October 20th - Final Post
After spending last night in Pennsylvania, we pushed east again this morning and arrived at our bungalow in New York around noon today. The bungalow is located just north of the New Jersey border. We didn’t stay long, as the landlord was repairing a timer switch to an outside light and I didn’t want to be in the way. Next stop: the dog park. I’m glad to report that there’s a nice park with an off-leash section about ten minutes from here. Gus had fun meeting some new dogs and running around—much needed exercise after five and half days in a cramped car. After that I stopped at Lemongrass, my favorite Thai restaurant in New City, and ordered take-out of my favorite dish: pad kee mao with tofu. I spent the rest of the afternoon and evening unpacking and setting up our new place. Right now I’m drinking a cup of Dutch Henry tea, a special blend I made of chamomile and mint from my garden.
Thus ends the greatest adventure of my life. Oregon seems awfully far away in terms of highway miles, but it’s still close in my heart. I have a feeling I’ll go back some day. Unpacking my things, I was happy to find some river teeth that I picked up along the Rogue. What are river teeth? The writer David James Duncan describes the phenomenon eloquently and poetically in his book entitled River Teeth. In a nutshell, here’s what happens: a conifer falls into a river, and the river goes to work breaking it down. Maybe in ten years most of the tree has broken up and eroded. But the branch joints, those places where limbs met the trunk, places dense with pitch, last much longer: hundreds, maybe even thousands, of years. And when they finally do wash up on shore, they’re quite shrunken and soft, and very often they look like teeth. I’m glad I kept two of them. I’ll display one in my office at the bungalow. The other I’ll keep on my desk at school.
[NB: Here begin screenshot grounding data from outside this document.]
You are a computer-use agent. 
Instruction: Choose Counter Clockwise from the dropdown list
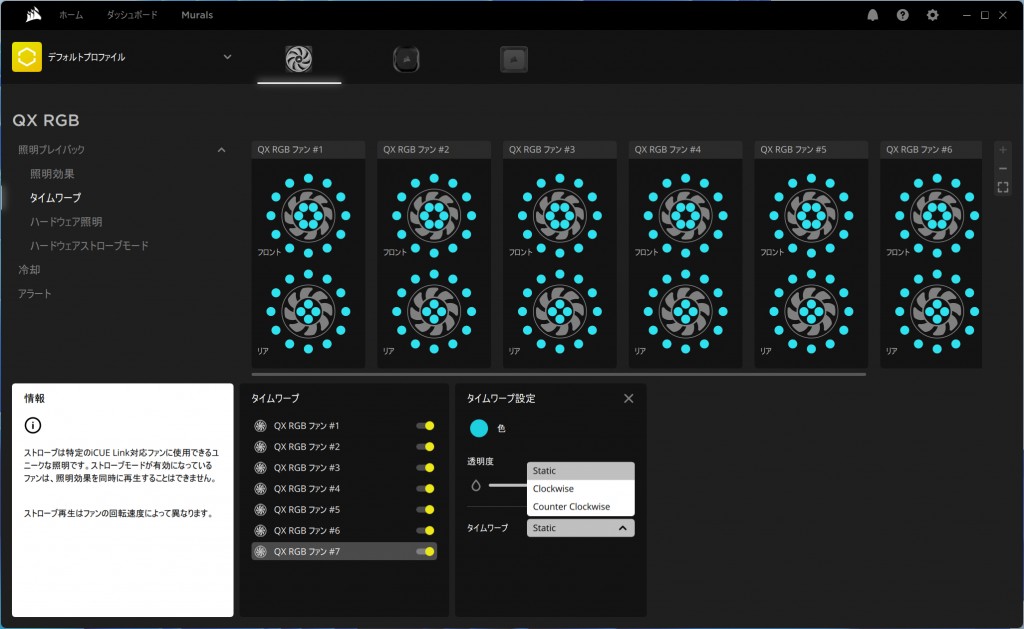click(571, 507)
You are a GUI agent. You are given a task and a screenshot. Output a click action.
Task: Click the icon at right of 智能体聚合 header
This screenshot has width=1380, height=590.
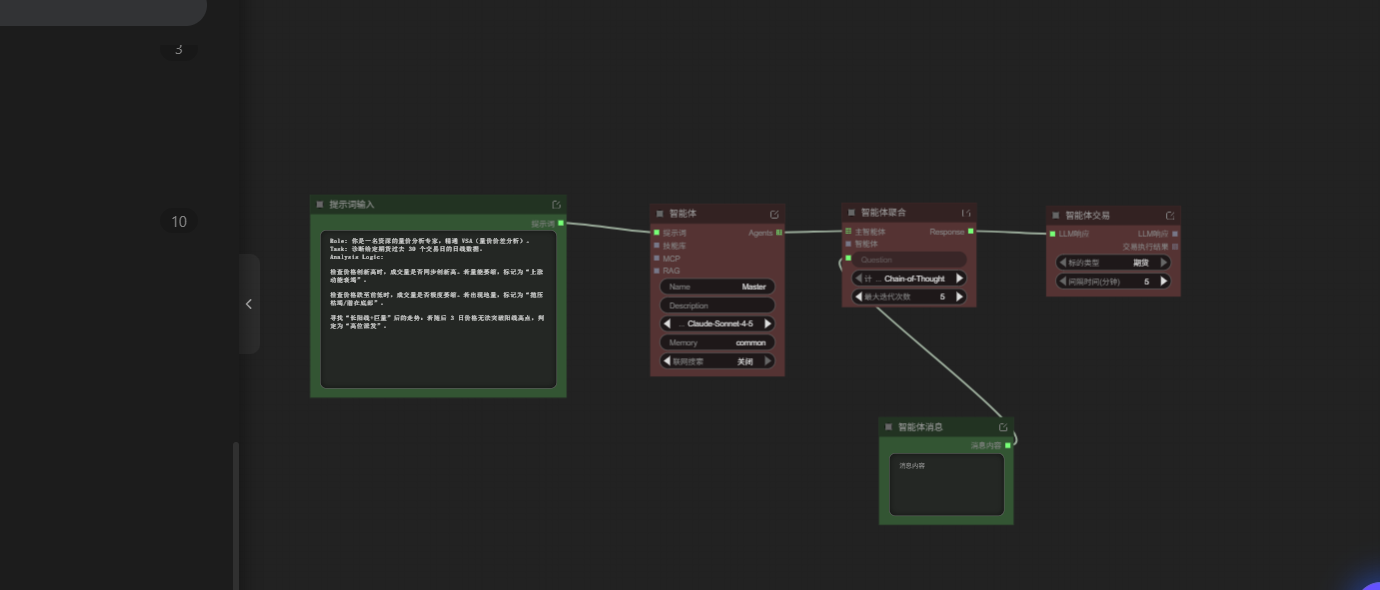(x=966, y=213)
I like to think, too, that the river worked on me during my six months of living along it, and that now there’s something durable, something thick with the pitch of my soul, laved by all the times I swam in the Rogue or dragged a fly through it or merely gazed at it and let its whorls tell its story in that language I couldn’t really translate though I tried. Those teeth of the Rogue, hard and yet soft and shaped by a beautiful and patient persistence, have sunk deep in me with their memories of the river’s endless conversation. I can hear it talking through those teeth even now.
The End.
3 Comments:
I like the metaphor.
-max
cuz,
Reading your stories has been an eye opener of how talented a writer you have become.
Love
Cuz David
Nice to meet you Gary and Gus...I found my way here through goggling "deer ticks" after bringing one, as well as a wood tick, home from a recent trip to an old woodlot that used to belong in the family. You have a beautiful and very interesting blog.